ABSTRACT - The objective of this study was to test an efficient protocol for the re- induction of desiccation tolerance in germinated seeds of maize and to verify the sensitivity to the re-induction of the desiccation tolerance of this species. For this, seeds with primary root length of 1.2.3 and 4 mm were treated with polyethylene glycol solution (PEG) at two concentrations -0.4MPa and -1.4MPa, at 10oC for 24, 48 and 72 hours, besides the control treatment without the PEG solution. After the treatments, the seeds were dried, reidradatas and evaluated for the tolerance to desiccation.

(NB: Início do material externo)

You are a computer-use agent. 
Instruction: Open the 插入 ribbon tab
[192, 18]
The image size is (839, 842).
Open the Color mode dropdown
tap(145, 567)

The number of plants reinducidated (resumed their development after drying and rehydration), number of dead plants, development of secondary roots, root length and aerial part were evaluated. The protein and total sugar contents were analyzed from endosperm samples of germinated seeds. The factors studied were not efficient for the
re-induction of desiccation tolerance. The values of Proteins and sugars did not present a standard that could be inferred in the tolerance to desiccation of germinated seeds of maize.
1. Introdução
O milho é uma importante cultura para economia mundial, devido sua ampla adaptação e diferentes utilizações, que vão desde in-natura até aos mais elaborados processos industriais como óleos, etanol, rações e etc (Xue et. al., 2013). O Brasil é o terceiro maior produtor mundial, atrás apenas dos EUA e da China produzindo 97,71 milhões de toneladas de grão na safra 2017 (Conab, 2017). O crescimento das áreas de segunda safra, plantadas de janeiro a março, aumentam os riscos em razão do menor índice pluviométrico da época (Von Pinho et. Al., 2002). Quando a deficiência hídrica ocorre na fase de germinação reduz a produção via diminuição do número final de plantas por área (Araus et. al., 2011).

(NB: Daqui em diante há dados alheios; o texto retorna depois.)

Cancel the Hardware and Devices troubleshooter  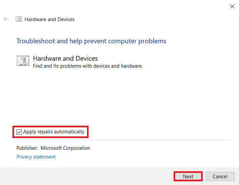tap(220, 177)
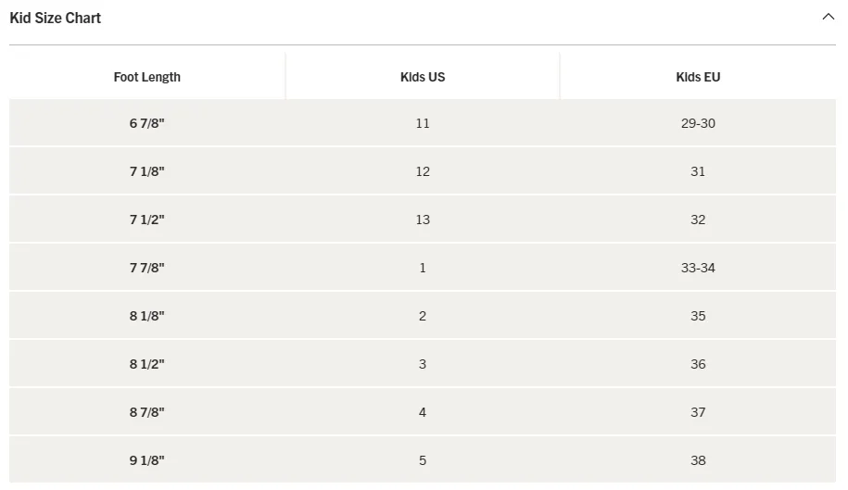Click the Foot Length column header
The height and width of the screenshot is (490, 848).
(x=146, y=77)
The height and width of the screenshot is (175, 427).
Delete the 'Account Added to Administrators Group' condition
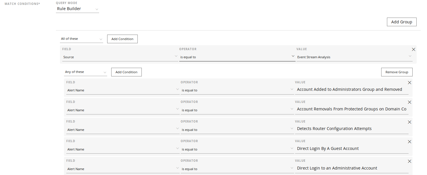point(409,82)
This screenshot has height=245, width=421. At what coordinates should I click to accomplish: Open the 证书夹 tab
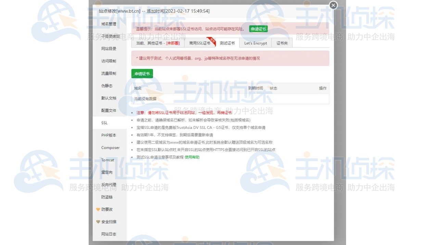281,43
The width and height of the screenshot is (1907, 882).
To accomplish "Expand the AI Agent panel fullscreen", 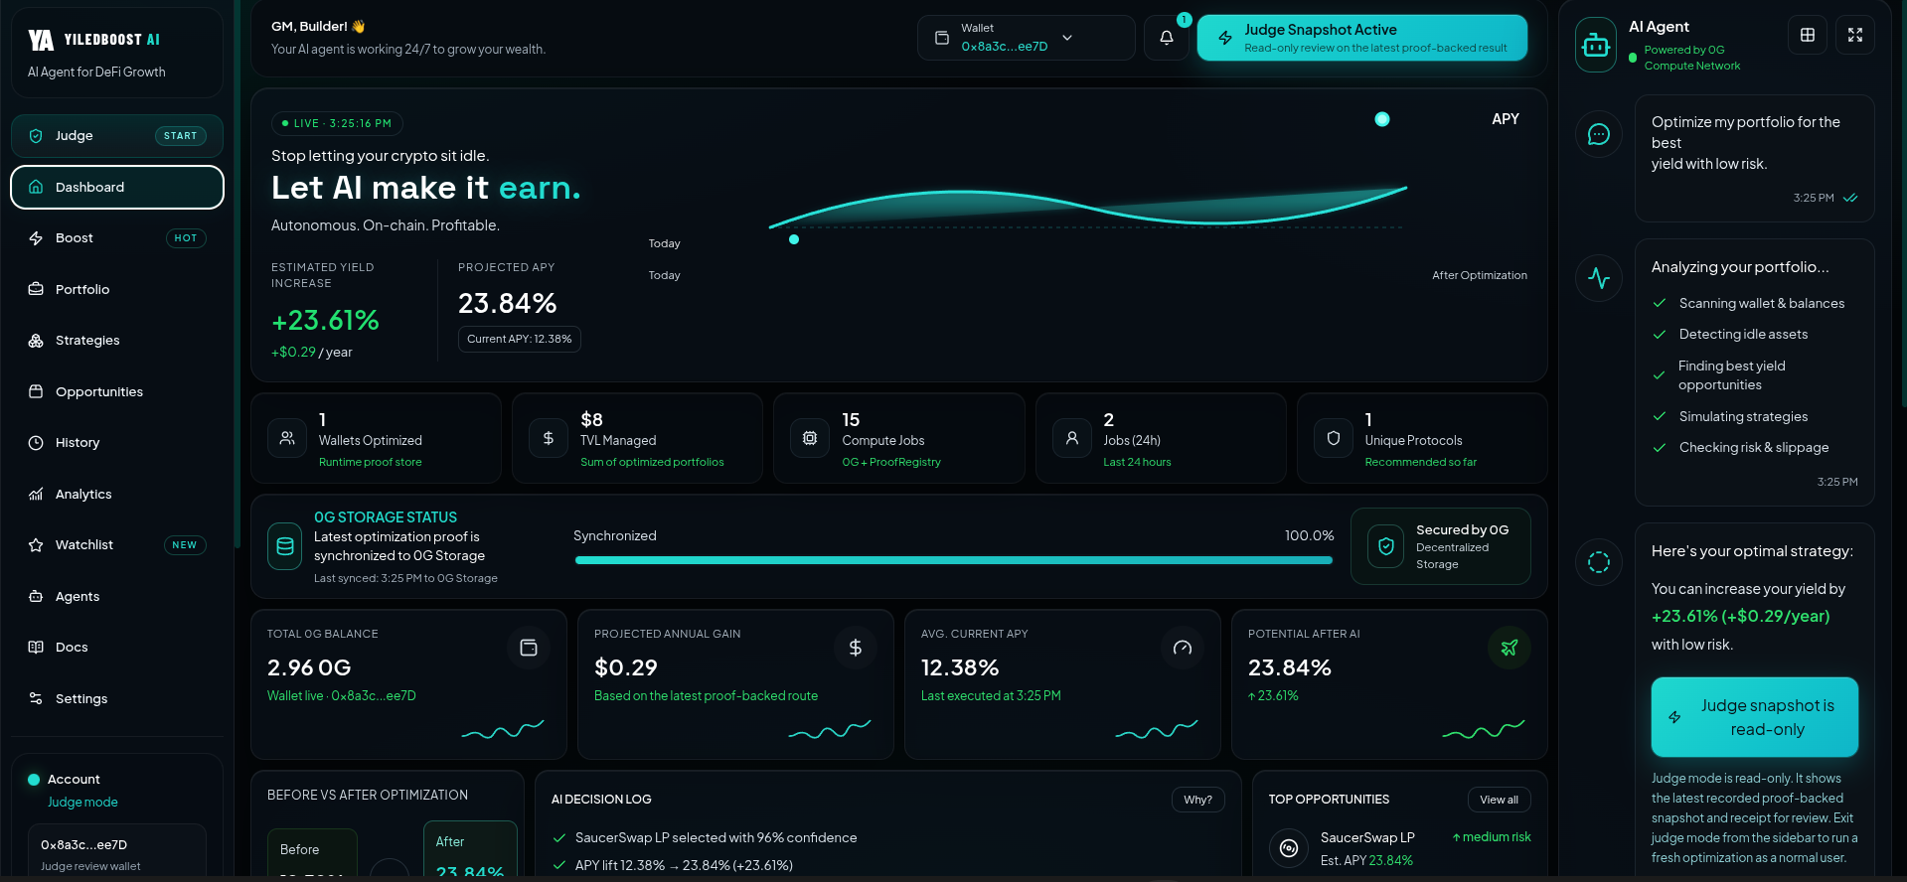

Durante a embebição e germinação das sementes, o aumento da disponibilidade de água permite a retomada dos processos metabólicos, o que leva ao surgimento da raiz primária e a perda progressiva da tolerância à dessecação (BUITINK et al 2003, 2006; MAIA et al. 2011). No entanto, após a protrusão da raiz, há uma pequena janela de desenvolvimento durante a qual a tolerância à dessecação pode ser restabelecida por meio do tratamento osmótico e/ou ácido abscísico (Maia et al. 2011, 2014; COSTA et al., 2015).

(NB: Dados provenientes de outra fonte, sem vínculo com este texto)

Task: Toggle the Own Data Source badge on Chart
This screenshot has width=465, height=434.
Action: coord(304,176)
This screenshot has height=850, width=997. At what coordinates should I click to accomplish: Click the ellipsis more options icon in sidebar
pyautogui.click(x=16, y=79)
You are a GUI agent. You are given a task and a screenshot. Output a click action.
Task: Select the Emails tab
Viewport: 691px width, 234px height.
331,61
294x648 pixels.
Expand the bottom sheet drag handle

A tolerância à dessecação em sementes permite que estas suportem a desidratação e uma ampla gama de condições de estresse, como temperaturas extremas e déficit hídrico, que seriam prejudiciais para plantas adultas (GAFF e MELVIN, 2013). O processo de dessecação promove a remoção de água das células, resultando em um complexo mecanismo de resposta para proteção contra estresse mecânico, incluindo a modificação da parede celular e membranas do citoesqueleto e compactação da cromatina (DEKKERS et al., 2015). Para tolerar a dessecação é necessário que as sementes sejam capazes de manter a integridade das membranas celulares e das organelas para reparar danos quando a água estiver novamente disponível (VERTUCCI e FARRANT, 1995).